▶ [WHAT YOU HAVE TO DO]: Line by line, set down all the data below exactly, omitting any picture.

▶ [GIVEN DATA]:
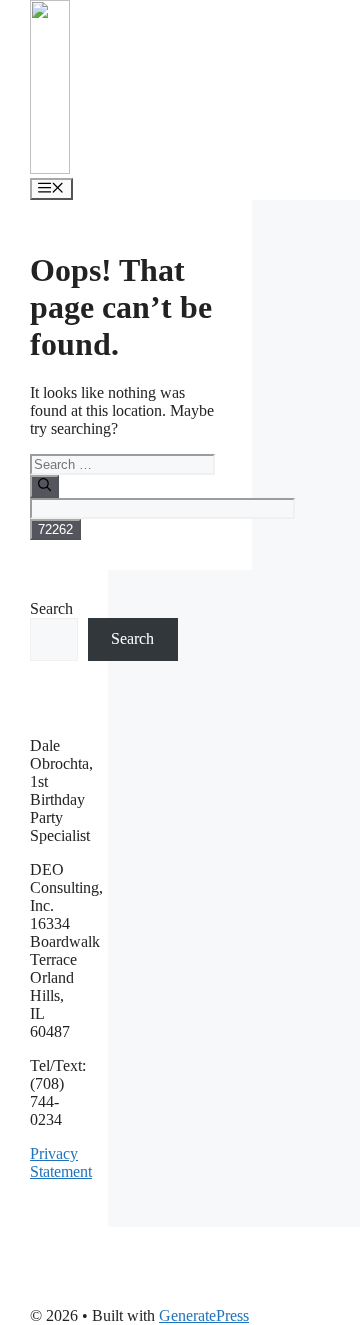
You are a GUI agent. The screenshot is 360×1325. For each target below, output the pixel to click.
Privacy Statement (61, 1162)
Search (51, 608)
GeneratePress (204, 1315)
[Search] (44, 486)
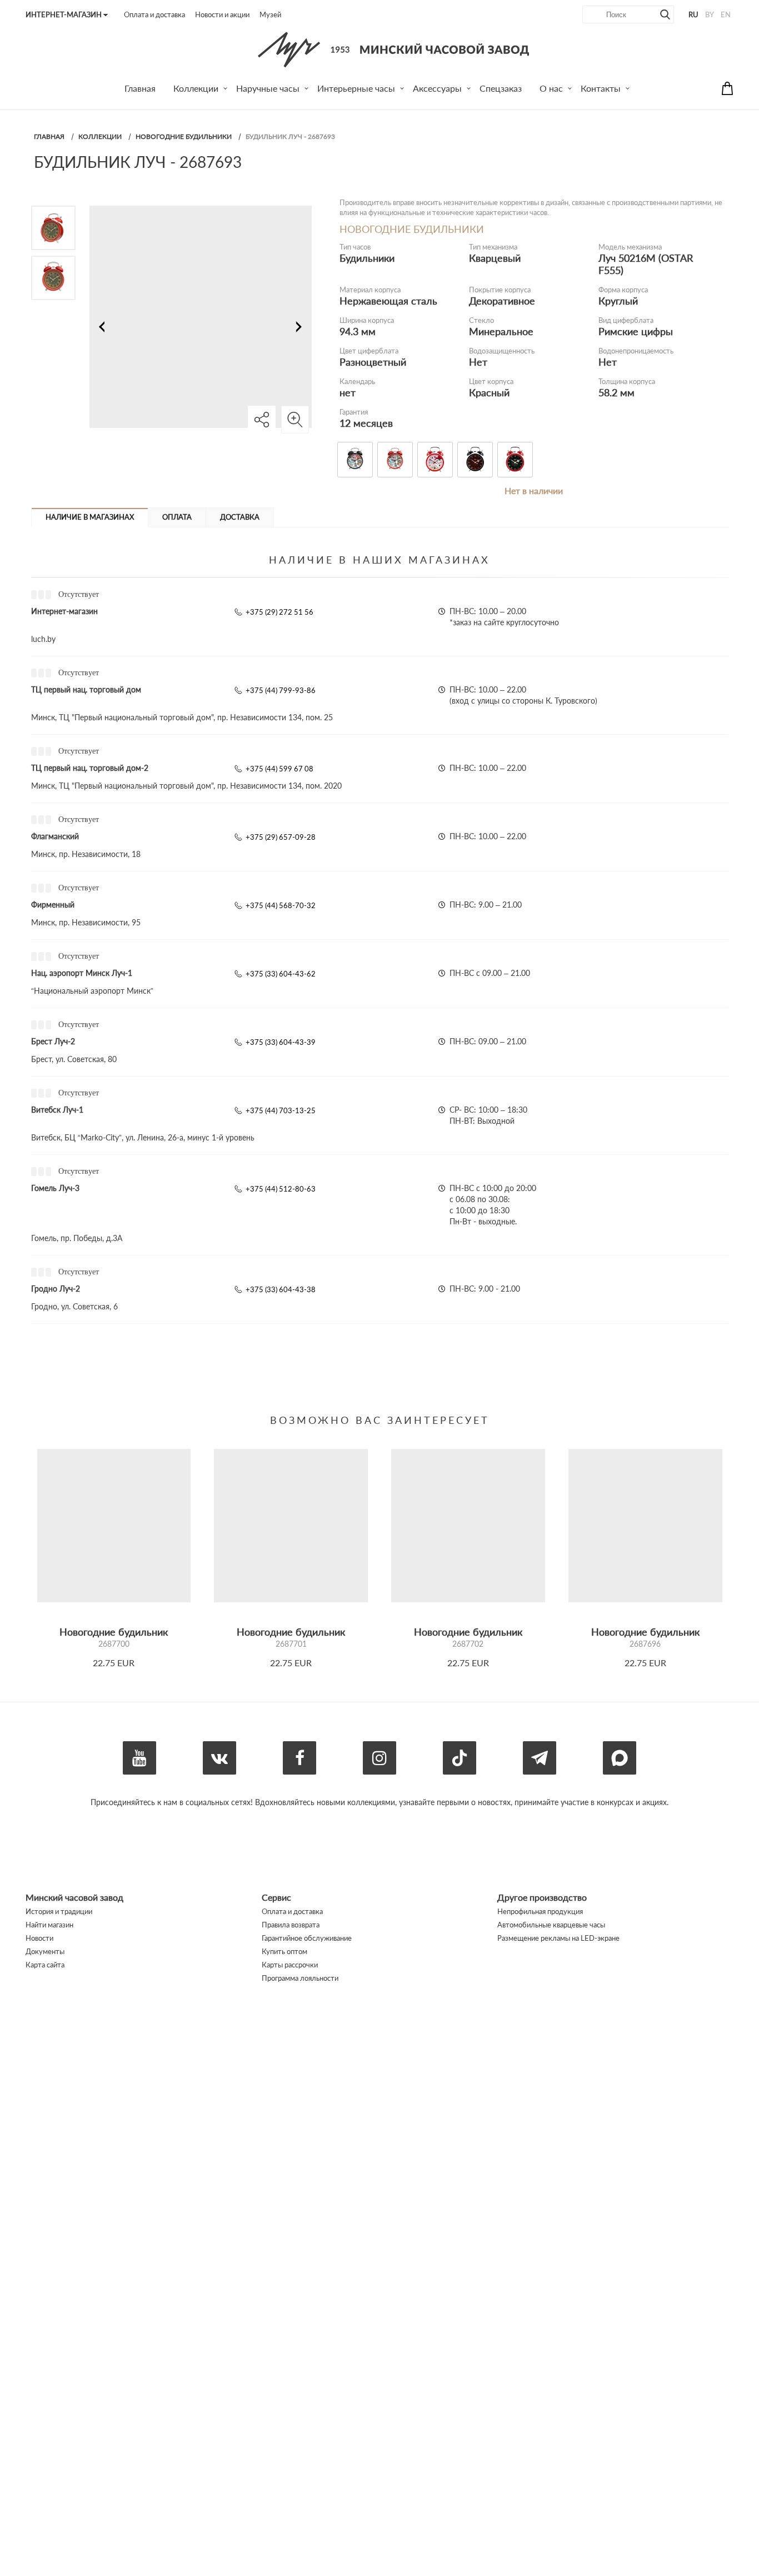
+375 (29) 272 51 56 (279, 611)
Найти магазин (49, 1924)
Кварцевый (495, 258)
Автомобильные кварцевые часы (551, 1924)
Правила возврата (290, 1924)
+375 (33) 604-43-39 (281, 1042)
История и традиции (59, 1911)
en (726, 14)
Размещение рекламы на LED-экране (558, 1938)
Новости (39, 1938)
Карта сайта (45, 1964)
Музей (270, 14)
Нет (478, 362)
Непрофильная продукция (540, 1911)
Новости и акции (222, 14)
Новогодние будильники (184, 136)
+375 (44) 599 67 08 (279, 768)
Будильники (367, 258)
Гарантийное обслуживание (307, 1938)
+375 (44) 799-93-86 (281, 690)
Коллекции (100, 136)
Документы (45, 1951)
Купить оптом (284, 1951)
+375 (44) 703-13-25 (281, 1110)
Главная (49, 136)
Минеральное (501, 331)
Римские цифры (635, 331)
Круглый (618, 301)
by (709, 14)
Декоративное (502, 301)
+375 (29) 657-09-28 (281, 837)
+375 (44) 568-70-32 (281, 905)
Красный (489, 392)
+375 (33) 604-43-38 (281, 1289)
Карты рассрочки (290, 1964)
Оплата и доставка (154, 14)
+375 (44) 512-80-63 (281, 1188)
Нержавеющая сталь (388, 301)
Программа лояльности (300, 1978)
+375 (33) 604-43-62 (281, 973)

▶ [RESULT FOR THIS TASK]:
You are a GUI agent. The screenshot is 360×1325. For each target below, output the pixel to click.
Privacy Statement (61, 1162)
Search (51, 608)
GeneratePress (204, 1315)
[Search] (44, 486)
+375 (29) 272 51 56 (279, 611)
Найти магазин (49, 1924)
Кварцевый (495, 258)
Автомобильные кварцевые часы (551, 1924)
Правила возврата (290, 1924)
+375 (33) 604-43-39 (281, 1042)
История и традиции (59, 1911)
en (726, 14)
Размещение рекламы на LED-экране (558, 1938)
Новости (39, 1938)
Карта сайта (45, 1964)
Музей (270, 14)
Нет (478, 362)
Непрофильная продукция (540, 1911)
Новости и акции (222, 14)
Новогодние будильники (184, 136)
+375 (44) 599 67 08 (279, 768)
Будильники (367, 258)
Гарантийное обслуживание (307, 1938)
+375 (44) 799-93-86 (281, 690)
Коллекции (100, 136)
Документы (45, 1951)
Купить оптом (284, 1951)
+375 (44) 703-13-25 (281, 1110)
Главная (49, 136)
Минеральное (501, 331)
Римские цифры (635, 331)
Круглый (618, 301)
by (709, 14)
Декоративное (502, 301)
+375 (29) 657-09-28 (281, 837)
+375 (44) 568-70-32 (281, 905)
Красный (489, 392)
+375 (33) 604-43-38 (281, 1289)
Карты рассрочки (290, 1964)
Оплата и доставка (154, 14)
+375 (44) 512-80-63 (281, 1188)
Нержавеющая сталь (388, 301)
Программа лояльности (300, 1978)
+375 (33) 604-43-62 (281, 973)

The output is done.